Passage shown
==============================
I got divorced.  It was 2001, very soon after 9/11, that my Ex and I split up.

Guess what I did not do?

I did not go to Italy.

Guess what else I did not do?

I did not go to India.

And what else didn’t I do?

I didn’t go to Indonesia.

Instead, I looked at public housing in the East Bay of the San Francisco area in California, because I didn’t understand how I would possibly afford the rent for me and my two daughters.  I applied for subsidized child care, and I went looking for a job.  Once, I threw my cordless phone So Hard across the room into a cement wall, after the bank told me it had decided to put a hold on my PAYCHECK, and so I couldn’t buy food.  You know, for me and my daughters.  They were 4 and 6.  Maybe 5 and 7.

I didn’t wallow and wax on and on about how “loneliness” kept crawling into bed with me.  I didn’t spend a YEAR focusing on myself, and my every inner thought.  And whining about it.

I mean, come on.  “Post Divorce Globe Trotting?”

I really don’t give a shit.

I’m going to see the Expendables, instead.

(And yes, the book also pissed me off.  I’m sure moreso.  Unless this movie has a voice-over, it can’t be as painful as the book was.)

(Oh, and also?  I’m resentful that the above-expressed hatred for Eat Pray Love means that I have to miss out on Javier Bardem.  I think he is awesome.)
==============================
Dataset excerpt
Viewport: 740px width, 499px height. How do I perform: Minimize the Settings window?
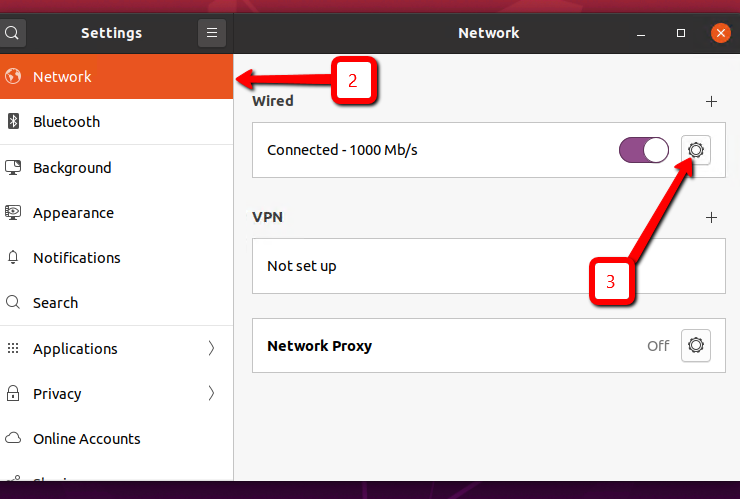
==============================
Required tasks
1) Extract everything in the divorce post from "Instead, I looked" down to "give a shit.".
2) List the countries the divorce post says the writer did not go to.
3) Summarize the divorce post in two sentences.

Responses to the tasks
1)
Instead, I looked at public housing in the East Bay of the San Francisco area in California, because I didn’t understand how I would possibly afford the rent for me and my two daughters.  I applied for subsidized child care, and I went looking for a job.  Once, I threw my cordless phone So Hard across the room into a cement wall, after the bank told me it had decided to put a hold on my PAYCHECK, and so I couldn’t buy food.  You know, for me and my daughters.  They were 4 and 6.  Maybe 5 and 7.

I didn’t wallow and wax on and on about how “loneliness” kept crawling into bed with me.  I didn’t spend a YEAR focusing on myself, and my every inner thought.  And whining about it.

I mean, come on.  “Post Divorce Globe Trotting?”

I really don’t give a shit.

2)
Italy
India
Indonesia

3) After a 2001 divorce, the writer did not go to Italy, India, or Indonesia, but instead looked at public housing in the East Bay, applied for subsidized child care, and went looking for a job to provide for two daughters. Scornful of "Post Divorce Globe Trotting," the writer plans to see the Expendables instead of Eat Pray Love, though resentful of missing out on Javier Bardem.